_TRY IT_
The output is the line containing "How do I perform: Switch to 文件夹时间属性 tool?" plus every later line down to the end of the listing below, copied exactly. No pictures belong in it.

MATERIAL PROVIDED section start

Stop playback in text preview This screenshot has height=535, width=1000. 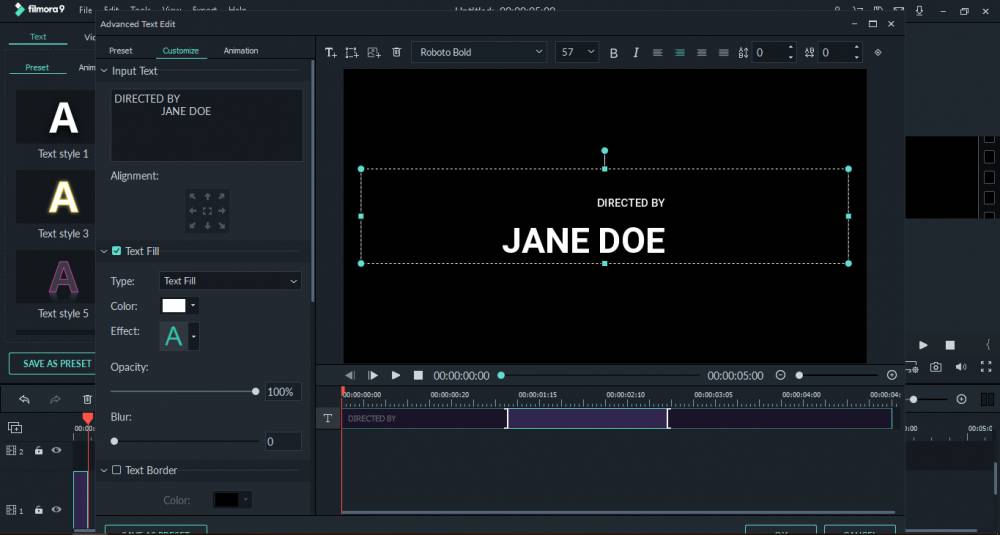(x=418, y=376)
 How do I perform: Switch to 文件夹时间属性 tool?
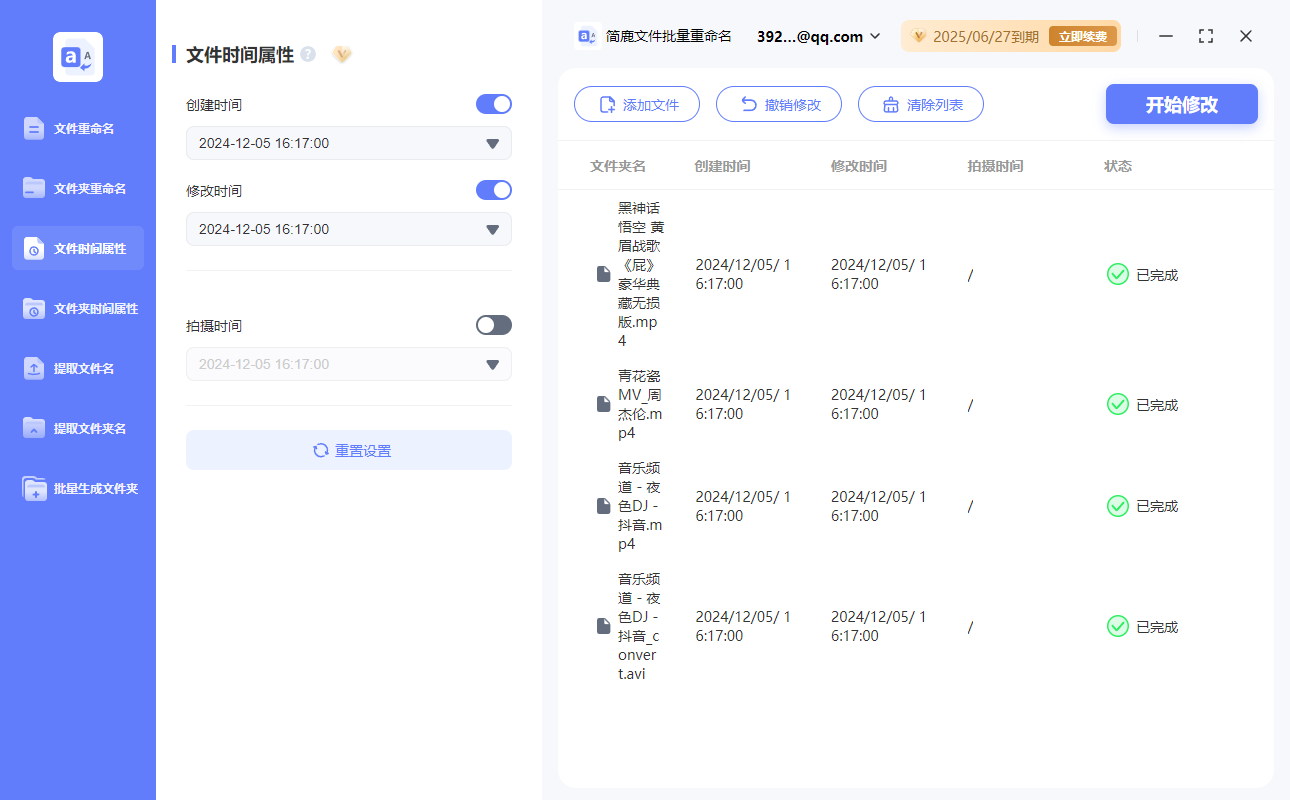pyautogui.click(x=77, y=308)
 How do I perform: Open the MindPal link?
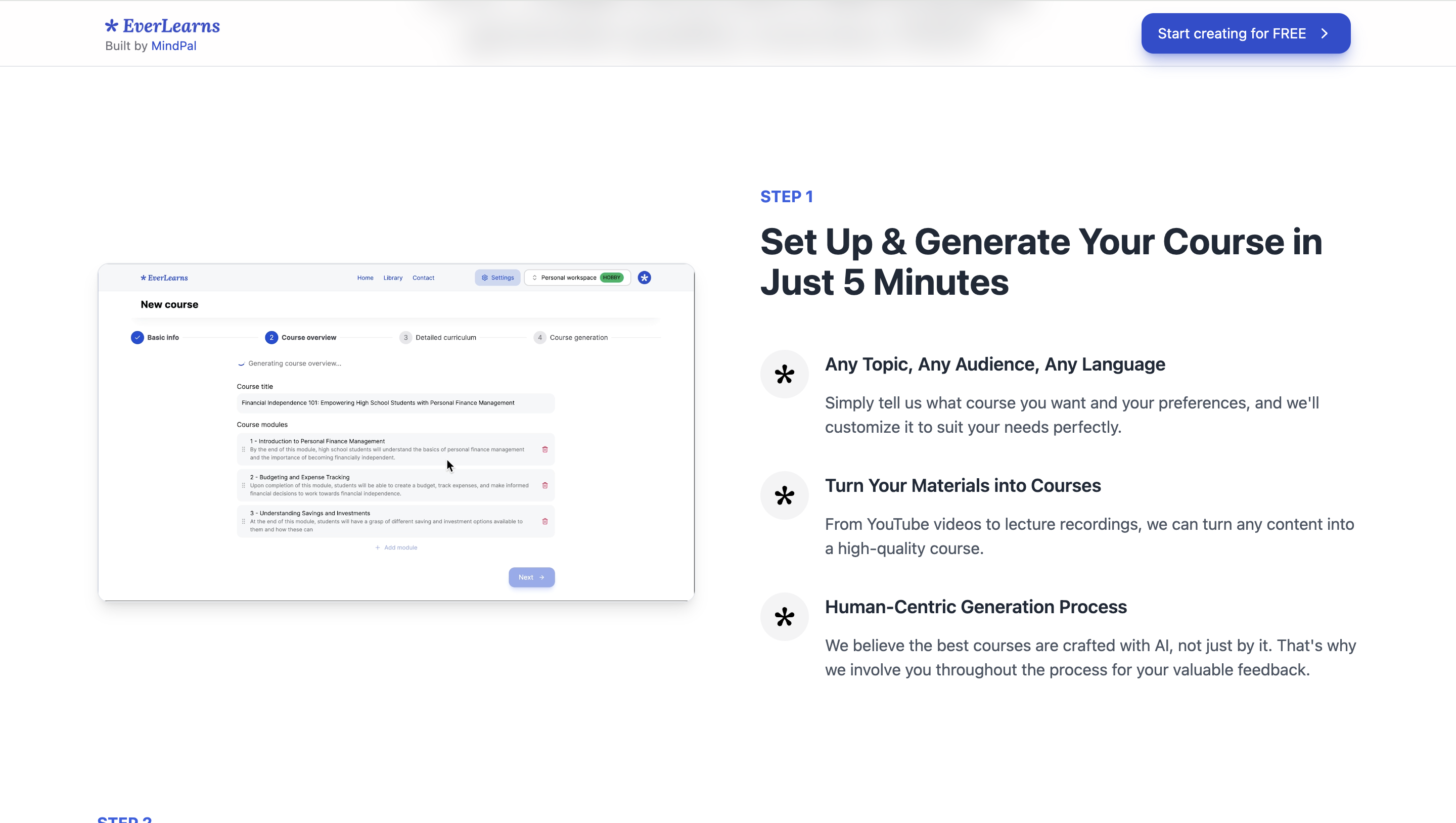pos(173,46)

MATERIAL PROVIDED section end

_EXERCISE RESPONSE_
 How do I perform: Switch to 文件夹时间属性 tool?
pyautogui.click(x=77, y=308)
 How do I perform: Open the MindPal link?
pos(173,46)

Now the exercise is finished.